» Supplied information

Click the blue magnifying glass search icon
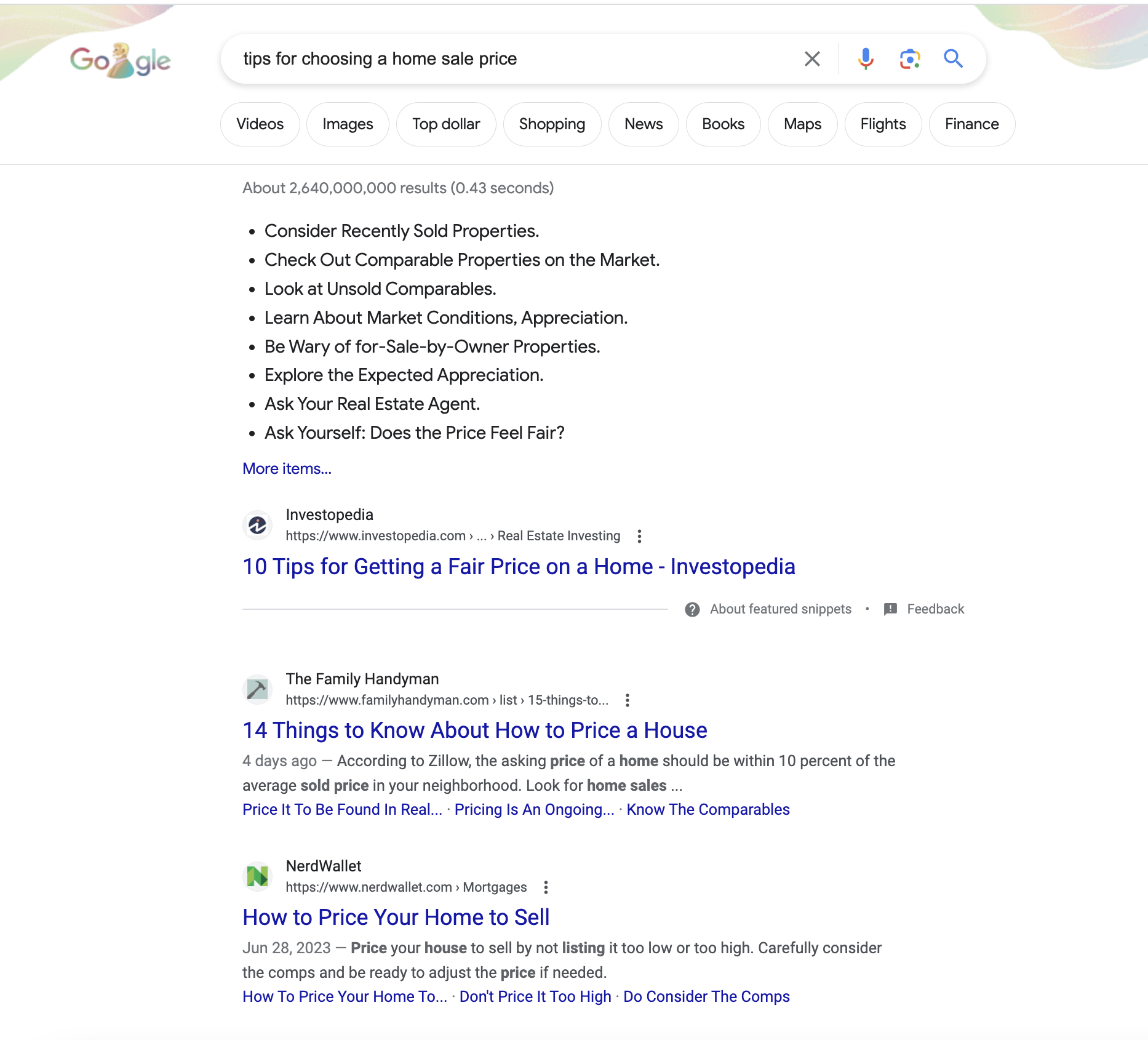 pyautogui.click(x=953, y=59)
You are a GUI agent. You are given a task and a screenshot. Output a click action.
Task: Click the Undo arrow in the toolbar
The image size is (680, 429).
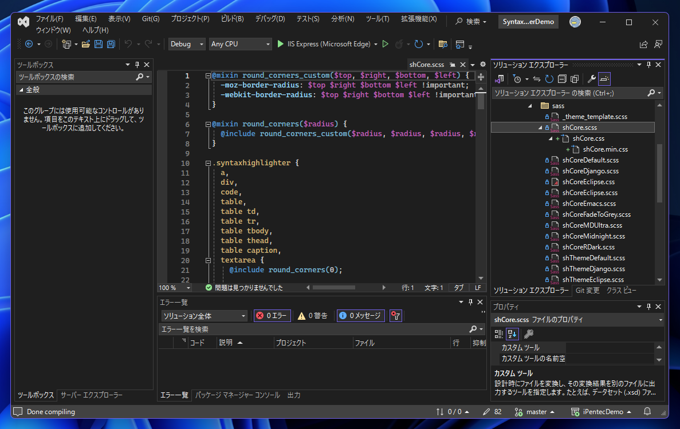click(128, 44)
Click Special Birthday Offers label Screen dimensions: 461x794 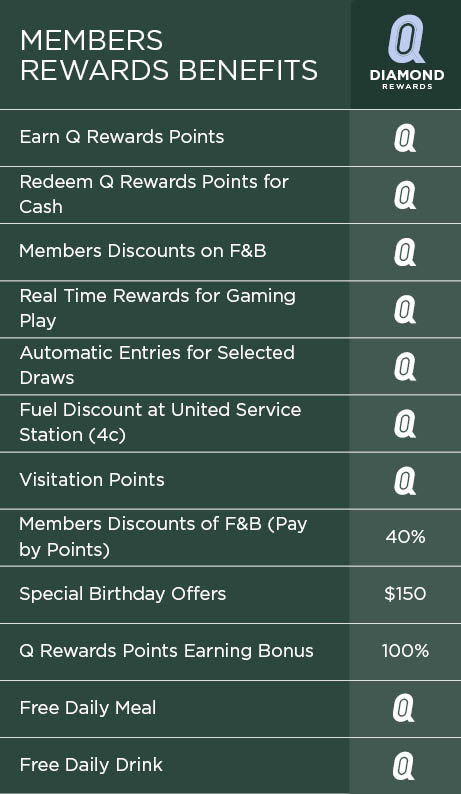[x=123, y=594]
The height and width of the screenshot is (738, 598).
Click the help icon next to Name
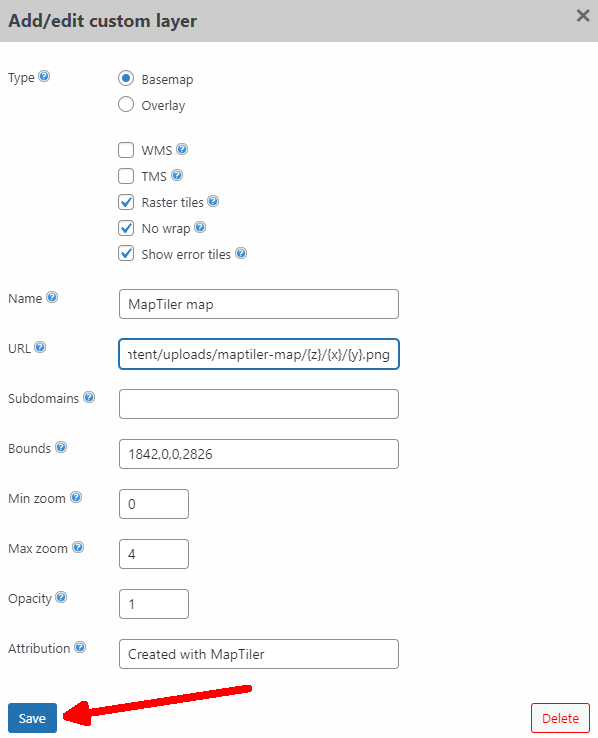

» Exercise requirements
Convert the records into a Markdown table with columns Row and Line, starting at the line that contains "The height and" and ending at the end of the records. Leave out blank lines and pictures.

» Task response
| Row | Line |
|---|---|
| 1 | The height and width of the screenshot is (738, 598). |
| 2 | Click the help icon next to Name |